YOUR INSTRUCTIONS:
Please set down word for word every line from the one holding "The height and width of the screenshot is (924, 1314)." to the end of the data below, both included.

Recorded data
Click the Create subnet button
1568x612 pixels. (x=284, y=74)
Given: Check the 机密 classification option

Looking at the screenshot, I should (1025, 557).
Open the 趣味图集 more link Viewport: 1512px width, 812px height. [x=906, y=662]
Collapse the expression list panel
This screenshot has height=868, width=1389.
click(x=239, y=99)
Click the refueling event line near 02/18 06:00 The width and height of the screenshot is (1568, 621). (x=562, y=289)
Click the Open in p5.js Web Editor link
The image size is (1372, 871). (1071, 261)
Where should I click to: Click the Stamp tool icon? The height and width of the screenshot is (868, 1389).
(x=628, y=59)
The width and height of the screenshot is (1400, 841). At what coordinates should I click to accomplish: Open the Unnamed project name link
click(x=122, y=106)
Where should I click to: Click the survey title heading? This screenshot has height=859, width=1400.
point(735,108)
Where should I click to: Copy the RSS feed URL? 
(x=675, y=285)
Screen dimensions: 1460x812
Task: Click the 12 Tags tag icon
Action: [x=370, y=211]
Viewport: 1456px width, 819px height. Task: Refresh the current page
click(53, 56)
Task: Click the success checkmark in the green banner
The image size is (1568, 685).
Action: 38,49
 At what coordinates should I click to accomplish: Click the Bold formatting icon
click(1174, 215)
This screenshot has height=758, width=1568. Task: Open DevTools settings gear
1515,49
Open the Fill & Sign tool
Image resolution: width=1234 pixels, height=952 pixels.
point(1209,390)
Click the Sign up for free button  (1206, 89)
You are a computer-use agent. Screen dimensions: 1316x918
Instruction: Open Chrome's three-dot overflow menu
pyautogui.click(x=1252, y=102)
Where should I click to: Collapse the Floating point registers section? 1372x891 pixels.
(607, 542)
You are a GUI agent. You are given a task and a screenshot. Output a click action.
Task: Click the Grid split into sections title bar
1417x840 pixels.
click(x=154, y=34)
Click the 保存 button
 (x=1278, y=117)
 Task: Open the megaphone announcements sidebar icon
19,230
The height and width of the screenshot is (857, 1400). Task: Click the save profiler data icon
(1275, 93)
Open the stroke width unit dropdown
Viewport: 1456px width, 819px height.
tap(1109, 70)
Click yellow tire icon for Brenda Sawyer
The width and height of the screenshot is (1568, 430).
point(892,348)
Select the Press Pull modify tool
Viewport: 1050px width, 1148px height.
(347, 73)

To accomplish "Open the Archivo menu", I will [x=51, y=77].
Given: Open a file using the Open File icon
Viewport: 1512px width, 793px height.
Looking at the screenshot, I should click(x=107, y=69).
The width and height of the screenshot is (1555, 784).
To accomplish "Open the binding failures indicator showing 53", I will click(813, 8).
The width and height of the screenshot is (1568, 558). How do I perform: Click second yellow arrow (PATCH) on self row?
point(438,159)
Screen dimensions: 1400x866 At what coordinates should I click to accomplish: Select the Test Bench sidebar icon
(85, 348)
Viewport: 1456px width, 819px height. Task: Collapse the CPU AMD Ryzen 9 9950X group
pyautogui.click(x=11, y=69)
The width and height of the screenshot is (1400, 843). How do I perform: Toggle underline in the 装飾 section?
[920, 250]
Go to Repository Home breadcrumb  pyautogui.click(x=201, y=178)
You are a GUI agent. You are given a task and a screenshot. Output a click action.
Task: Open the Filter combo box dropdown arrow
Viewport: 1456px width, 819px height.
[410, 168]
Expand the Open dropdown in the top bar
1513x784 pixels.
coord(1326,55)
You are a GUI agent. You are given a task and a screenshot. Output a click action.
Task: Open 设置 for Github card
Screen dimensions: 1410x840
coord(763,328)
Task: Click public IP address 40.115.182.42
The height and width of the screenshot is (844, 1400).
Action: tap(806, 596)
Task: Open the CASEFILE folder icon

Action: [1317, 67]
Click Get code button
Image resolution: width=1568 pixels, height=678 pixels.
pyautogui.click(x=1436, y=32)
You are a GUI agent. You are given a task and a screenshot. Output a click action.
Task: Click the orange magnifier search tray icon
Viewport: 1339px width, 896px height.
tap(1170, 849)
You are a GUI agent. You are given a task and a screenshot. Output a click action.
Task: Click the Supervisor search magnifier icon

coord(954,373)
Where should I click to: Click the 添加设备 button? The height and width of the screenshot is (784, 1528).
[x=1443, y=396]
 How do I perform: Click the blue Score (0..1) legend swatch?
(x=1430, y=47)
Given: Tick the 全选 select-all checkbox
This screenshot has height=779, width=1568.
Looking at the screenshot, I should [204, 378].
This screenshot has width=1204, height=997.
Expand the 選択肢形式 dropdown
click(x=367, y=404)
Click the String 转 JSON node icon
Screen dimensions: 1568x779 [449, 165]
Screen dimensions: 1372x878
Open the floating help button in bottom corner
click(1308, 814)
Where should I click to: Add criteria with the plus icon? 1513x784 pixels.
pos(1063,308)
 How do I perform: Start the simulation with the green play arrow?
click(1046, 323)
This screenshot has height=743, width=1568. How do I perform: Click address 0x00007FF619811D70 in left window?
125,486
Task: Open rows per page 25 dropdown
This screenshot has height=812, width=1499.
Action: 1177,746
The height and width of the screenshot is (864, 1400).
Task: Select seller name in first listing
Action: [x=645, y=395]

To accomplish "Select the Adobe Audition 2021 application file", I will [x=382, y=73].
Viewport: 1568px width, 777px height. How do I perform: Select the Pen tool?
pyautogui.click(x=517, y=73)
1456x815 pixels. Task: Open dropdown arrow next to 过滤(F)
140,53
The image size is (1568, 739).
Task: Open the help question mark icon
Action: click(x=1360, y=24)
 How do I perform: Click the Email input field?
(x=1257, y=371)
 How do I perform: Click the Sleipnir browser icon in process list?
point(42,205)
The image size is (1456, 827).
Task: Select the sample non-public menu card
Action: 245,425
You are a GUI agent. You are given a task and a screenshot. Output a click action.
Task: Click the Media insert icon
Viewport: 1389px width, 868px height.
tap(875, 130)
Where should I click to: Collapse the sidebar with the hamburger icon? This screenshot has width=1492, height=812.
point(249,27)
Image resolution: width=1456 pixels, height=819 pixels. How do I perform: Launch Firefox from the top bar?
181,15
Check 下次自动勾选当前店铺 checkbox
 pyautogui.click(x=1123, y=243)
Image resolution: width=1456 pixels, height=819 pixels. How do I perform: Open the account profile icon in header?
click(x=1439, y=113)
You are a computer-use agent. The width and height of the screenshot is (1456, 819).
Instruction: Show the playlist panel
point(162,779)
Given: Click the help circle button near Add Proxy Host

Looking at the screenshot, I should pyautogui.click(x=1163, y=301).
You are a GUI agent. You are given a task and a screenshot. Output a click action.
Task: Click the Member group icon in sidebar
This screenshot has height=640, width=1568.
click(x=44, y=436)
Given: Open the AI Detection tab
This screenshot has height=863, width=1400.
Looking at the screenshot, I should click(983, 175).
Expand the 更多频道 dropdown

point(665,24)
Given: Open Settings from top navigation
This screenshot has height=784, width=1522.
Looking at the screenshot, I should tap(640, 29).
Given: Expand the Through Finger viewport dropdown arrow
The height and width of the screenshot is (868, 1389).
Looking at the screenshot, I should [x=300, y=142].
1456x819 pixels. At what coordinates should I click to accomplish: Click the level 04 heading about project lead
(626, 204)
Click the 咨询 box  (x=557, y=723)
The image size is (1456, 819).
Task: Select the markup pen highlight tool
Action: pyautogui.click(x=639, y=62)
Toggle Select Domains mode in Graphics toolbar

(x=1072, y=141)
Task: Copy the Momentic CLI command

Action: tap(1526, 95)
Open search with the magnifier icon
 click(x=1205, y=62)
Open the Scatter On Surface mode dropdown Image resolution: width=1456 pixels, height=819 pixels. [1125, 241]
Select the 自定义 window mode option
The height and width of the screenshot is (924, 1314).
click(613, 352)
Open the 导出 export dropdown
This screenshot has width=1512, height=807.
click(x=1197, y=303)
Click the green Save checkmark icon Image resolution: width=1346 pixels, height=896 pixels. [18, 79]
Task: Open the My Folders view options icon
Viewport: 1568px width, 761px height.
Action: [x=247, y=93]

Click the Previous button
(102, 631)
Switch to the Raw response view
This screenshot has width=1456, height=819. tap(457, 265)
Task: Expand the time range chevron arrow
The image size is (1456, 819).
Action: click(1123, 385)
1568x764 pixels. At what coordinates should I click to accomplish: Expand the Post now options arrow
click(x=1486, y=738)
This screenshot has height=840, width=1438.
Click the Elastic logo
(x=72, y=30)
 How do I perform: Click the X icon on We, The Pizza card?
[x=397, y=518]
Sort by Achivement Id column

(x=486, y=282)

ANSWER:
The height and width of the screenshot is (924, 1314).
click(613, 352)
Open the 导出 export dropdown
This screenshot has width=1512, height=807.
click(x=1197, y=303)
Click the green Save checkmark icon Image resolution: width=1346 pixels, height=896 pixels. [18, 79]
Task: Open the My Folders view options icon
Viewport: 1568px width, 761px height.
Action: [x=247, y=93]

Click the Previous button
(102, 631)
Switch to the Raw response view
This screenshot has width=1456, height=819. tap(457, 265)
Task: Expand the time range chevron arrow
The image size is (1456, 819).
Action: click(1123, 385)
1568x764 pixels. At what coordinates should I click to accomplish: Expand the Post now options arrow
click(x=1486, y=738)
This screenshot has height=840, width=1438.
Click the Elastic logo
(x=72, y=30)
 How do I perform: Click the X icon on We, The Pizza card?
[x=397, y=518]
Sort by Achivement Id column

(x=486, y=282)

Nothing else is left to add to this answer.